It was subdued and surreal, like the final scene from "On the Beach," the 1959 movie about nuclear annihilation, in which banners flutter over an outdoor stage and flyers scuttle across the flattened grass and no one is there.
OK, I exaggerate. Our rally had maybe 300 to 400 people, still pretty much alive, but it seemed we all had an ashy coat of hopelessness.
In Ken Burns' recent series, "The War," a veteran says the military knew that the longest a person could endure combat before going totally nuts was 240 days. We've been in Iraq roughly 1,650 days now, and though God knows most of us haven't been asked to do much more than sell off our children's future, I think we're all going a little nuts.
We sit glassy-eyed through committee hearings on such fantastical characters as Blackwater USA's Erik Prince -- a secretive megabuck donor to President Bush whose "troops," paid to escort diplomats, will now have members of the State Department paid to escort them.
We watch slack-jawed as Republicans vie for the affections of their crumbling evangelical base by proclaiming love for their (third) wife or the unborn -- unless the unborn becomes born and requires health care and education.
We nod out as Hillary's machine rolls on toward the inevitable, fed by media reports of -- the inevitable. And as 2008 approaches, those of the liberal persuasion are filled with a familiar dread.
We agonize as Congress squabbles over who is more unpatriotic for calling which members of the military more unpatriotic -- and our president assures us that the American government does not torture people.
Iraq is a never-ending nightmare, and the Decider's mind seems decided on something catastrophic for Iran. We're drowning in debt. Our health-care system is great -- for those who can afford it. It's October and 80 degrees outside. Creepy.

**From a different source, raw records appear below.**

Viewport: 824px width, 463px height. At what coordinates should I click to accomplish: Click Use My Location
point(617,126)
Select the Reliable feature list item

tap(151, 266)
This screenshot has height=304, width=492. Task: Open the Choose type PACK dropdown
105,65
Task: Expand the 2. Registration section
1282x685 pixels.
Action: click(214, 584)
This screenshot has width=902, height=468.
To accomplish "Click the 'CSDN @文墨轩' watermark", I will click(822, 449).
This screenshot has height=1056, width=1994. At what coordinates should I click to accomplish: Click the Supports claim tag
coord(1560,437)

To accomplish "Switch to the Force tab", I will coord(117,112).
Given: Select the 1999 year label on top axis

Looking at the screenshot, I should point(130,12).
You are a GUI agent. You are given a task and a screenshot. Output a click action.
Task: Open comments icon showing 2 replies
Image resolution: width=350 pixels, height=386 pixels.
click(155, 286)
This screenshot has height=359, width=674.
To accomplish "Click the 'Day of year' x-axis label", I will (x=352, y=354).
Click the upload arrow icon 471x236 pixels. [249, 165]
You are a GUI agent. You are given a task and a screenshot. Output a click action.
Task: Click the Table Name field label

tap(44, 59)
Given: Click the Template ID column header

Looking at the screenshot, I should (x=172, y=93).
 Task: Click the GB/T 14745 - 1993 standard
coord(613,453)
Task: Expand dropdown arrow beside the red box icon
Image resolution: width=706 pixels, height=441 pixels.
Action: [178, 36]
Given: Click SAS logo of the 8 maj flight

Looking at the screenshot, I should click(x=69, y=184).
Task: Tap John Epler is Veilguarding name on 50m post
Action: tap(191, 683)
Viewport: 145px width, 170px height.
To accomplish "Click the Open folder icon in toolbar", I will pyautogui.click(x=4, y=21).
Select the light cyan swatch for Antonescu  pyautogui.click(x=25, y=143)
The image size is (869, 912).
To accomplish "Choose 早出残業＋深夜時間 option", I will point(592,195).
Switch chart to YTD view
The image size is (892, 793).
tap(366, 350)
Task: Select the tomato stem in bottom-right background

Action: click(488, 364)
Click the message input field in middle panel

On the way home from the State Capitol I got lost trying to find the pedestrian bridge over Interstate 94. I pedaled through a backwater of apartments and townhouses along the freeway. A group of African-American guys were shooting hoops, women and kids laughing and playing along the side. A group of Mexican guys were working on a car, two wheels pulled up on the curb so one could crab his way underneath. And a group of Hmong guys were re-siding a 1960s-era flat-roof church, a temporary sign hanging over the old one, "Hmong Evangelical Lutheran Church."
Stereotype alley, I know, but also reality. And a comforting bit of normalcy in a world gone nuts.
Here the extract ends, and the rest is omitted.